Significance of weak interactions in imidazolium picrate ionic liquids: Spectroscopic and theoretical studies for molecular level understanding
(Royal Society of Chemistry, 2015) Sumit Kumar Panja; Nidhi Dwivedi; Hemanth Noothalapati; Shinsuke Shigeto; A.K. Sikder; Abhijit Saha; Sailaja S. Sunkari; Satyen Saha
The effects of interionic hydrogen bonding and π-π stacking interactions on the physical properties of a new series of picrate anion based ionic liquids (ILs) have been investigated experimentally and theoretically. The existence of aromatic (C2-H⋯O) and aliphatic (C7-H⋯O-N22 and C6-H⋯O-N20) hydrogen bonding and π-π stacking interactions in these ILs has been observed using various spectroscopic techniques. The aromatic and aliphatic C-H⋯O hydrogen bonding interactions are found to have a crucial role in binding the imidazolium cation and picrate anion together. However, the π-π stacking interactions between two successive layers are found to play a decisive role in tight packing in ILs leading to differences in physical properties. The drastic difference in the melting points of the methyl and propyl derivatives (mmimPic and pmimPic respectively) have been found to be primarily due to the difference in the strength and varieties of π-π stacking interactions. While in mmimPic, several different types of π-π stacking interactions between the aromatic rings (such as picrate-picrate, picrate-imidazole and imidazolium-imidazolium cation rings) are observed, only one type of π-π stacking interaction (picrate-picrate rings) is found to exist in the pmimPic IL. NMR spectroscopic studies reveal that the interaction of these ILs with solvent molecules is different and depends on the dielectric constant of the solvent. While an ion solvation model explains the solvation in high dielectric solvents, an ion-pair solvation model is found to be more appropriate for low dielectric constant solvents.
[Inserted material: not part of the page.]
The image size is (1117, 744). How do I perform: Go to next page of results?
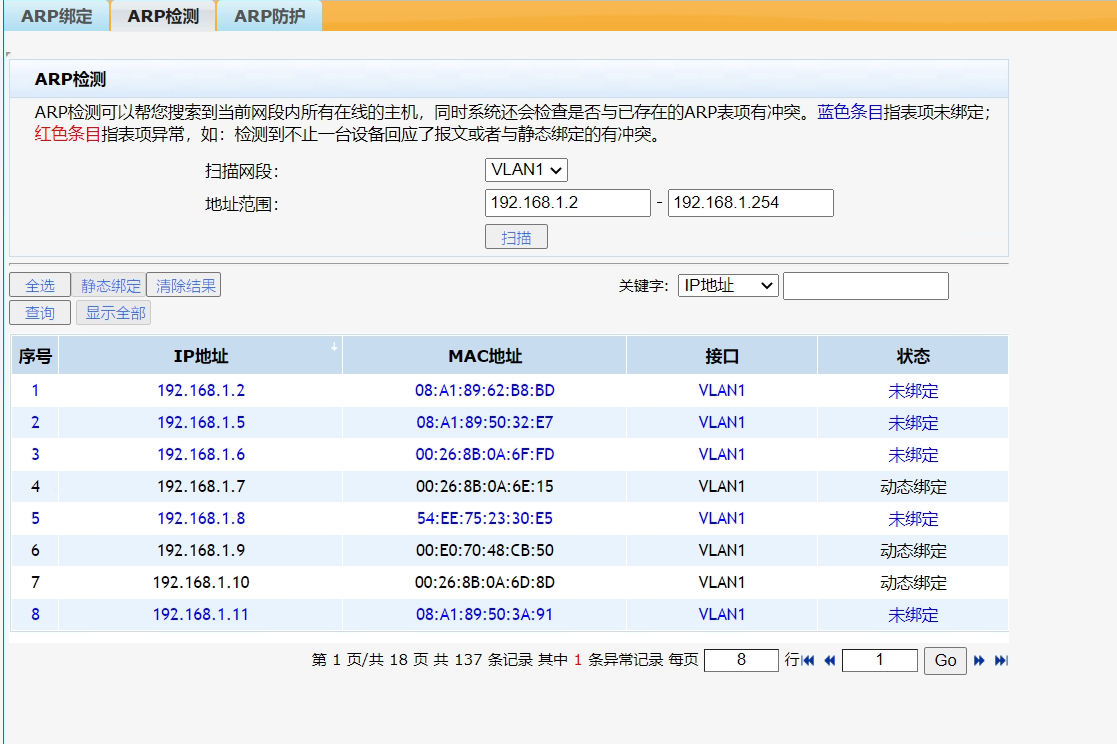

The enhanced stability of these investigated picrate ILs compared with that of inorganic picrate salts under high doses of γ radiation clearly indicates the importance of weak interionic interactions in ILs, and also opens up the possibility of the application of picrate ILs as prospective diluents in nuclear separation for advanced fuel cycling process. © the Owner Societies 2015.